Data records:
______

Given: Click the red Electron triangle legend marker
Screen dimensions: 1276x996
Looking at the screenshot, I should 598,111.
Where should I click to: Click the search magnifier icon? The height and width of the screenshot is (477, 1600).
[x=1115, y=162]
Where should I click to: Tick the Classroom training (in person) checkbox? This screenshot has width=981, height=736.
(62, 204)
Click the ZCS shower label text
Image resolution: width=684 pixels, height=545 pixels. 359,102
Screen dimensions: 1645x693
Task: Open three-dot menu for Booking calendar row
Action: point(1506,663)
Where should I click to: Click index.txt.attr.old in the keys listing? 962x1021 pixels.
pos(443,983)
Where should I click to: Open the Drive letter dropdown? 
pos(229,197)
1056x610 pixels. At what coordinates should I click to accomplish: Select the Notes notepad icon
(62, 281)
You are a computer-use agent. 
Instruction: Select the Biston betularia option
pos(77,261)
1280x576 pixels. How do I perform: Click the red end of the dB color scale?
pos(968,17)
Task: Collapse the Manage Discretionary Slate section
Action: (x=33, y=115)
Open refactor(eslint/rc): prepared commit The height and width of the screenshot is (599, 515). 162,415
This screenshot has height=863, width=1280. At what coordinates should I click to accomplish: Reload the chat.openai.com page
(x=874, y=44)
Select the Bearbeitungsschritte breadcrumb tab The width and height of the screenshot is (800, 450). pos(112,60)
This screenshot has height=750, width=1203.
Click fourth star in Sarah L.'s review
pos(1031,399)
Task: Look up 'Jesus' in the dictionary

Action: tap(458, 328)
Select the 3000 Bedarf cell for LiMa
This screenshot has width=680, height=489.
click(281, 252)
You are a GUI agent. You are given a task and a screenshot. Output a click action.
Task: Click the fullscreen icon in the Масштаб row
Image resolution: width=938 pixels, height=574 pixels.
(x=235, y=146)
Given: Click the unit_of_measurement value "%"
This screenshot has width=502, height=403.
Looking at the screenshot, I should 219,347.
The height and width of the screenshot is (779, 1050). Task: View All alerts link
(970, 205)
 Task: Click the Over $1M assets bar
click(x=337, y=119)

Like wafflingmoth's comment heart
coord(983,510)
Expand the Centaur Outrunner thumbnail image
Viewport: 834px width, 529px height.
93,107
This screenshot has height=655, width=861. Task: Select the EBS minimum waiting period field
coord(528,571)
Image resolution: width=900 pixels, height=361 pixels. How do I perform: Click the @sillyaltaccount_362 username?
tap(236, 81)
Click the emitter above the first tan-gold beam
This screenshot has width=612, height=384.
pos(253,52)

______

> Work task
Set all the entries above down again exactly.

> Result
Given: Click the red Electron triangle legend marker
Screen dimensions: 1276x996
Looking at the screenshot, I should 598,111.
Where should I click to: Click the search magnifier icon? The height and width of the screenshot is (477, 1600).
[x=1115, y=162]
Where should I click to: Tick the Classroom training (in person) checkbox? This screenshot has width=981, height=736.
(62, 204)
Click the ZCS shower label text
Image resolution: width=684 pixels, height=545 pixels. 359,102
Screen dimensions: 1645x693
Task: Open three-dot menu for Booking calendar row
Action: point(1506,663)
Where should I click to: Click index.txt.attr.old in the keys listing? 962x1021 pixels.
pos(443,983)
Where should I click to: Open the Drive letter dropdown? 
pos(229,197)
1056x610 pixels. At what coordinates should I click to accomplish: Select the Notes notepad icon
(62, 281)
You are a computer-use agent. 
Instruction: Select the Biston betularia option
pos(77,261)
1280x576 pixels. How do I perform: Click the red end of the dB color scale?
pos(968,17)
Task: Collapse the Manage Discretionary Slate section
Action: (x=33, y=115)
Open refactor(eslint/rc): prepared commit The height and width of the screenshot is (599, 515). 162,415
This screenshot has height=863, width=1280. At what coordinates should I click to accomplish: Reload the chat.openai.com page
(x=874, y=44)
Select the Bearbeitungsschritte breadcrumb tab The width and height of the screenshot is (800, 450). pos(112,60)
This screenshot has height=750, width=1203.
Click fourth star in Sarah L.'s review
pos(1031,399)
Task: Look up 'Jesus' in the dictionary

Action: tap(458, 328)
Select the 3000 Bedarf cell for LiMa
This screenshot has width=680, height=489.
click(281, 252)
You are a GUI agent. You are given a task and a screenshot. Output a click action.
Task: Click the fullscreen icon in the Масштаб row
Image resolution: width=938 pixels, height=574 pixels.
(x=235, y=146)
Given: Click the unit_of_measurement value "%"
This screenshot has width=502, height=403.
Looking at the screenshot, I should 219,347.
The height and width of the screenshot is (779, 1050). Task: View All alerts link
(970, 205)
 Task: Click the Over $1M assets bar
click(x=337, y=119)

Like wafflingmoth's comment heart
coord(983,510)
Expand the Centaur Outrunner thumbnail image
Viewport: 834px width, 529px height.
93,107
This screenshot has height=655, width=861. Task: Select the EBS minimum waiting period field
coord(528,571)
Image resolution: width=900 pixels, height=361 pixels. How do I perform: Click the @sillyaltaccount_362 username?
tap(236, 81)
Click the emitter above the first tan-gold beam
This screenshot has width=612, height=384.
pos(253,52)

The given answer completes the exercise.